Hello you fine people. I am new here and thank the good Lord I have found this website by accident today.
I am an American living in Germany and have been out of work since November 16, 2002 when my doctor removed me from working because I could no longer use my hands. I later had Cervical Spine Surgery C4-C5 and C6.C7 fusion because of spinal stenosis and degenerative spine disease along with blockage of the cervical nerves. the surgery helped me for a couple of years to some point but never good enough to really use my hands to do the work of a secretary. Having to type here is painful not only in the hands but neck back and hips. I eventually got a 20 hour a week job with light work from my husband paying only 400 euros a month so I have never worked in full capacity since 2002. But in October 2012 I had to file for disability. I regret after my 2003 surgery that I didn't know that I could file for disability.
I was denied after 5 months which I just got my denial letter in the mail on March 3, 2014. I was devastated and cried for days and am still very distraught. I have to file thru the US Embassy in Frankfurt then they submit my records to the US. A long painful and quite frankly traumatic experience. Needless to say doctors here do NOT document a patients complaints when you go to them.
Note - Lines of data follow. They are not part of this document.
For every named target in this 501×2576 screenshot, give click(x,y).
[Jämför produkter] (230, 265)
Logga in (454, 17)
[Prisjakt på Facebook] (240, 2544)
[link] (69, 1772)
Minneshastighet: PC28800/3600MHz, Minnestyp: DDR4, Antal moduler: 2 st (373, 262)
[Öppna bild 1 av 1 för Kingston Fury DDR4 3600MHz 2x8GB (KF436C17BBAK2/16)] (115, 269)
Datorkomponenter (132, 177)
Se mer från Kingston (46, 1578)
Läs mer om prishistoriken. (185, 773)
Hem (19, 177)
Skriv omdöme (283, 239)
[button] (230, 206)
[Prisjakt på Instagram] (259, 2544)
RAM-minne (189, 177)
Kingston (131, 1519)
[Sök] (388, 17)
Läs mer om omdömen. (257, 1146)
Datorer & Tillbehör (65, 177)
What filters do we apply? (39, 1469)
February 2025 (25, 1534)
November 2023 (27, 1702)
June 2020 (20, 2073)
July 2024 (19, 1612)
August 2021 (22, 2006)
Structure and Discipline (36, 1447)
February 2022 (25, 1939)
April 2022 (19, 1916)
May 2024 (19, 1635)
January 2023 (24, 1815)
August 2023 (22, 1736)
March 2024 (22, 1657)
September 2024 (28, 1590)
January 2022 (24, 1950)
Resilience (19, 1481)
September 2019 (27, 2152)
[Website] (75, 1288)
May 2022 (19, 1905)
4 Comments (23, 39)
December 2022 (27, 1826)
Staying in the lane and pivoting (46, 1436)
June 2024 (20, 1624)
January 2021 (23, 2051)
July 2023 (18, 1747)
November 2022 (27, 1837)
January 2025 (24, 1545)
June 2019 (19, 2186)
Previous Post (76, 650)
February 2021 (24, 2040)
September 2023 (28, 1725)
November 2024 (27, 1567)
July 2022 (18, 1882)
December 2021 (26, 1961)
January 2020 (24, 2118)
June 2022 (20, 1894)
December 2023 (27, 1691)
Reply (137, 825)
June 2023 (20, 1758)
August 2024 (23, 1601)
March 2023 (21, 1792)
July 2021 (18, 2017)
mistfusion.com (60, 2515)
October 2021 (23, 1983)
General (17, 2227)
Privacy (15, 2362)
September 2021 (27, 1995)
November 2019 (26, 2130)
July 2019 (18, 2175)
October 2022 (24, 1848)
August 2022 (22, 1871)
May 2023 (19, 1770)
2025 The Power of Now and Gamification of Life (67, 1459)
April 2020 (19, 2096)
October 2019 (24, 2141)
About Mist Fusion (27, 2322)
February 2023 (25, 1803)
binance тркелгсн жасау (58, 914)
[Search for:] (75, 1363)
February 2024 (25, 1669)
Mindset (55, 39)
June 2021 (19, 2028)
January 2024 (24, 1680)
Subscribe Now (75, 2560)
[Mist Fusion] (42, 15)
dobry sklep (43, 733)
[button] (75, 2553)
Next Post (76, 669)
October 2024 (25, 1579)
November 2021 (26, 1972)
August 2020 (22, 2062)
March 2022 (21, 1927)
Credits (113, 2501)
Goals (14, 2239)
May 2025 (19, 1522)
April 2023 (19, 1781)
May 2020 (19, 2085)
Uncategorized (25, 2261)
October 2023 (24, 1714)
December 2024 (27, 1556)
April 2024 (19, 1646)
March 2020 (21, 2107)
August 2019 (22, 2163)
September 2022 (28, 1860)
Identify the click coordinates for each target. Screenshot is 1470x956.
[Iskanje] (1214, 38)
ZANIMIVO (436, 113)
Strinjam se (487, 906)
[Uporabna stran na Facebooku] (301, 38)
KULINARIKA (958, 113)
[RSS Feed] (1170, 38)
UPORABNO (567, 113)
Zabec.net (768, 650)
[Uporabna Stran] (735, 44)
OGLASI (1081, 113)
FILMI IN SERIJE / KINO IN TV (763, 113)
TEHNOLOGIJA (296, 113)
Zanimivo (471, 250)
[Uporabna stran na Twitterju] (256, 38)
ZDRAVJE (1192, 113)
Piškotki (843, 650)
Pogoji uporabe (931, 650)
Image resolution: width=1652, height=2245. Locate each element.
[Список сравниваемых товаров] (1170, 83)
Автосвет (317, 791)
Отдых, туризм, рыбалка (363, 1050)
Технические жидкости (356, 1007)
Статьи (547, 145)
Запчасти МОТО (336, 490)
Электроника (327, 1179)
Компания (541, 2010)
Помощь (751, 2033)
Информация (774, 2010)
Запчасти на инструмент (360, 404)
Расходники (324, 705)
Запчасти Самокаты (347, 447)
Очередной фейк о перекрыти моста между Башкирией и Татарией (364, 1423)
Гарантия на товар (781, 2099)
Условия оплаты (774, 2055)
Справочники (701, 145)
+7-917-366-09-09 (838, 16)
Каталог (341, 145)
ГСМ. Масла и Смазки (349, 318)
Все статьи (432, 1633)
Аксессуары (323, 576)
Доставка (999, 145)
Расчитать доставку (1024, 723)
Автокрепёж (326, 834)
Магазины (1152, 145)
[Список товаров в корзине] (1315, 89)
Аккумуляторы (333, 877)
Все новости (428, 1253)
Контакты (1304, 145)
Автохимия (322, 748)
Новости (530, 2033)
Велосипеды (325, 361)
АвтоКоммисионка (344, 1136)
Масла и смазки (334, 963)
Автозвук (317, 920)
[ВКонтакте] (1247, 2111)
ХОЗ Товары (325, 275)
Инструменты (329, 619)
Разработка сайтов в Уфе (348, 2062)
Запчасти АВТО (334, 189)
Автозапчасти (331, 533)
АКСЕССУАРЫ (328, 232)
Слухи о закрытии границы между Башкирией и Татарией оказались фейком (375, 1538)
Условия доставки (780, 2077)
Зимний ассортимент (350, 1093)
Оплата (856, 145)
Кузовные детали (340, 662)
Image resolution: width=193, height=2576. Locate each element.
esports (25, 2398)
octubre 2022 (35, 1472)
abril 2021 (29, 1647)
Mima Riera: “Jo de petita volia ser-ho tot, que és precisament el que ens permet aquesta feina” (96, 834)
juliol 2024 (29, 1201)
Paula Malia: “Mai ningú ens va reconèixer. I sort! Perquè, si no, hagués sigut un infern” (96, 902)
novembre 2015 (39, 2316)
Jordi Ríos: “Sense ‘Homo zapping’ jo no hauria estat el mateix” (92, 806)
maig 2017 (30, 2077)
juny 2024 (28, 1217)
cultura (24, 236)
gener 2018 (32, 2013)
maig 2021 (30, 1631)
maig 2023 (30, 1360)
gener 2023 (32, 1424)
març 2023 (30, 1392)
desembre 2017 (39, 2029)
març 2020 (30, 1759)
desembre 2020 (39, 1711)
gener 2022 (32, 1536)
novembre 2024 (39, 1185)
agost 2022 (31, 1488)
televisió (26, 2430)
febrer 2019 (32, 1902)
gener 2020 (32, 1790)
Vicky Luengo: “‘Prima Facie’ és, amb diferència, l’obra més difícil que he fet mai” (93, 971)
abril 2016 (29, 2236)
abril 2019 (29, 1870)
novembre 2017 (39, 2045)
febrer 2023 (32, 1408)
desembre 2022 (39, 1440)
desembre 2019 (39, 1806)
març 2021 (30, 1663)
So records will drastically be different. they simply listen then diagnose you with no patient complaints in their records. They send you a print out of only dates you came and a short diagnosis. I am frightened to be denied again. Last friday i had a nervous break down in the Primary Care office and she wanted to send me to the psych ward and I begged her not to. But now I wished I had gone. i am having a very hard time with depression and thoughts of suicide cuz i can see no hope for being approved from so far away. And I so desperately need this money. Its not much once converted, but its better than nothing at all. We are struggling financially and its really hard. I am sure you all have been there. I have a lot of other personal family issues that has not helped with my depression either. I am just so alone and frightened to be denied again.
I am filing for an appeal and now have to send more information. I am seeing a neurologist in April as there are no appointments available until then. I am frightened to
open yet another denial. I know they will deniy me but the fight alone has me so distraught. I cry all the time. my problems are as follows I am 57 Female:
Degenerative spine and disk disorder, nerve compression, osteoarthritis, osteochondrosis, spondylosis, Fibromylgia, Glaucoma, blind in left eye since 1984, Cataract onset right eye, Bladder incontinence, Chronic pain patient on Oxycodone 10mg two times a day with little ease, Neuropathic pains in upper extremities and right leg, Pelvic floor disorder, swollan adrenal gland, Hersutismus hormonal disorder, cervical cephalus disease, and since one year depression.
THEY DENIED ME and didnt even read or translated my German medical records. I only sent what the doctors gave me. No doctor wrote a letter to SSA themselves. So it was only things I got from one set of doctors about
ten in all. All kinds of specialists. No MRI data was sent as it was on CD and they refused to accept it.
How does a letter from a doctor look to the SS saying I am unable to work and have not worked my regular work since 2002?
Please help, I am at my witts end and really depressed.